[dropcap3]B[/dropcap3]rowsing independent bookstores, readers may notice in contemporary literature an ironic quirkiness, a lack of ironic artifice, or a fusion of the two. Writers choose ways of using language that set their voices apart and reach their intended audiences, and today, irony and sincerity are two important modes characterizing the way literature is written. This can leave Christian creative writers wondering which is better – irony or sincerity?
Many Christians’ gut feeling may be that sincerity has the moral highground. After all, earnestness describes early church Christians – breaking bread together with “glad and sincere hearts” (Acts 2:46, NIV). But does contemporary literature’s sincerity have similar innocence?
Christian Writers and the Marketplace
First, let’s consider – is today’s contemporary literature a dialogue in which Christians can converse? Francis Schaeffer wrote, “The Christian is the one whose imagination should fly beyond the stars.” Christian writers feel this. They feel awe at a phrase spun just right. They feel that writing is part of what they were made to do. They want to pour this out as worship to God who is Lord of all of life.
The words of Christian writers who venture into the literary marketplace will challenge readers. Author Tobias Wolff wrote in the New Yorker about encountering poetry made by Christians, after years of dismissing Christianity. He writes: “And what drew me back, some time later, toward the possibility of faith? Poetry. George Herbert and Gerard Manley Hopkins and T.S. Eliot. One night, I was reading the last lines of ‘Little Gidding’ to a friend, my voice thick with emotion, and when I looked up he was staring at me with kindly amusement. ‘So,’ he said, ‘you really like that stuff ?’” Writers immersed in God’s story will bear witness to the possibility of faith.
Important conversations are taking place in literature. Universal questions persist – who are we, where do we come from, and where are we going? New questions arise exactly because of this cultural moment. As Christian writers engage these questions, their starting points, struggles, and humility as well as their answers bear witness to God’s story.

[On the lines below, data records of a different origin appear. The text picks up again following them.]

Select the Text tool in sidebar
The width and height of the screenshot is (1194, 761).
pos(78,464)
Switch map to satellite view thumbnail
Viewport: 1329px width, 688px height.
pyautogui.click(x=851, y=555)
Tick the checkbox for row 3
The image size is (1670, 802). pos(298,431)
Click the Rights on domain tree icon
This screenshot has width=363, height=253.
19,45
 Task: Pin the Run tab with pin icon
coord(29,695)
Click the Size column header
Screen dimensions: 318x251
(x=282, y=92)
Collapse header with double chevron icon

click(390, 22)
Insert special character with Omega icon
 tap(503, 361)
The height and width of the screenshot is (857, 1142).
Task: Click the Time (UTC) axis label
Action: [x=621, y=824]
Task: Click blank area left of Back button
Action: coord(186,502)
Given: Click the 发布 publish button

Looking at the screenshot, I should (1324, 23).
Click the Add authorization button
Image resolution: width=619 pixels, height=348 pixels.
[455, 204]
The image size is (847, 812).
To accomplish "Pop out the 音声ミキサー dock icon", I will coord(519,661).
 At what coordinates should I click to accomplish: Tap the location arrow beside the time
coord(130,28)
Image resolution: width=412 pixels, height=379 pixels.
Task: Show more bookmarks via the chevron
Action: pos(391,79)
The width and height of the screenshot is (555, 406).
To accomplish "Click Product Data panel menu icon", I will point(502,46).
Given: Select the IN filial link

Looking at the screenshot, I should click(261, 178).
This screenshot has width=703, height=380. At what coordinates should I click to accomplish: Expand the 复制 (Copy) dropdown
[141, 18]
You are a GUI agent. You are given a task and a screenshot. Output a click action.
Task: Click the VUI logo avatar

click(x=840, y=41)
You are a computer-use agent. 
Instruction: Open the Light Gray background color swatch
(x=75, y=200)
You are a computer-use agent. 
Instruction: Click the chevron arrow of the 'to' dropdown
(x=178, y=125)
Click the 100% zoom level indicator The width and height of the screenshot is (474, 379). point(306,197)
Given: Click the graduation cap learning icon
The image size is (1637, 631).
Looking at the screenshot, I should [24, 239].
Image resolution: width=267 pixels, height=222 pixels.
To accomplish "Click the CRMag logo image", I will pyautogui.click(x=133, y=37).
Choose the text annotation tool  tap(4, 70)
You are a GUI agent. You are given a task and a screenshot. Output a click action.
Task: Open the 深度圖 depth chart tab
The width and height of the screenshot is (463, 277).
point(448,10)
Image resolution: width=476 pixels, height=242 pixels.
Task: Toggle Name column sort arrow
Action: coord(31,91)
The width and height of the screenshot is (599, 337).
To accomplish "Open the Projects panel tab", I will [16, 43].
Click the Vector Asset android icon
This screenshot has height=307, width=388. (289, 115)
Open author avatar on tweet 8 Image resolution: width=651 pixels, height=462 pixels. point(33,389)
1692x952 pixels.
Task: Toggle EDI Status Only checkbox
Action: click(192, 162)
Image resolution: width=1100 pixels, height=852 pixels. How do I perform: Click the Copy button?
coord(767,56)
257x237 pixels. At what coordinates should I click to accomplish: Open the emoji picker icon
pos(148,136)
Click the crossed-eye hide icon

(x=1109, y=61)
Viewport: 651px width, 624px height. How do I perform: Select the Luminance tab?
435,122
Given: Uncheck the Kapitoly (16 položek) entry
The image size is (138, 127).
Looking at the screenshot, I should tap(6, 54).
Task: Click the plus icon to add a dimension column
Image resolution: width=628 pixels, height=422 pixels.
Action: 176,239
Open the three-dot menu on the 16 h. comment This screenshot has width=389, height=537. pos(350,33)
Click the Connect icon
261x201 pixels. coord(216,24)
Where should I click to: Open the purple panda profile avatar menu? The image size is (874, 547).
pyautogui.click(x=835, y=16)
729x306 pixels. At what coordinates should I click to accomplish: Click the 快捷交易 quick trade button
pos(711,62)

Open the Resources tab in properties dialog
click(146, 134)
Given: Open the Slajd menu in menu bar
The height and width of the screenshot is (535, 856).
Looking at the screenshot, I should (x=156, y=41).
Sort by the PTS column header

These writers will be challenged, too. As God moves in His world, He meets artists’ scorn. Christians must prepare to meet derision or misinterpretation. Discernment is imperative. Discerning acceptable content is important; even more than this, writers must let God, not the arts, give them identity. Craving it or not, writers and readers identify with authors they love. They have that experience that C.S. Lewis describes about friendship – “The typical expression of opening Friendship would be something like, ‘What? You too? I thought I was the only one.’” The Christian writer can begin to want validation from secular authors. So easily, this can supersede validation from people at church, who seem less hip and more awkward in comparison to the arts.
Christians must find solace and identity in Christ. 1 Peter 2:10 says, “Once you had no identity as a people; now you are God’s people. Once you received no mercy; now you have received God’s mercy” (NLT). God has given Christians an identity. As His people, they identify with the rejected Christ and love other people Christ gave Himself for. The Christian writer must ask Christ’s loved ones in the church to pray for them, bolster them, and come find them if they fall on dark times. The literary world is a place God enters. God is not limited to the Christian enclave. He knows the chemical composition of every drop of ink; he formed mouths to make sounds that make words. The arts give beautiful, worthwhile human connections. Prayerfully, with wisdom, with identity given by Christ, grounded in His Word and in the church, the Christian writer can engage the questions asked in the contemporary literary marketplace.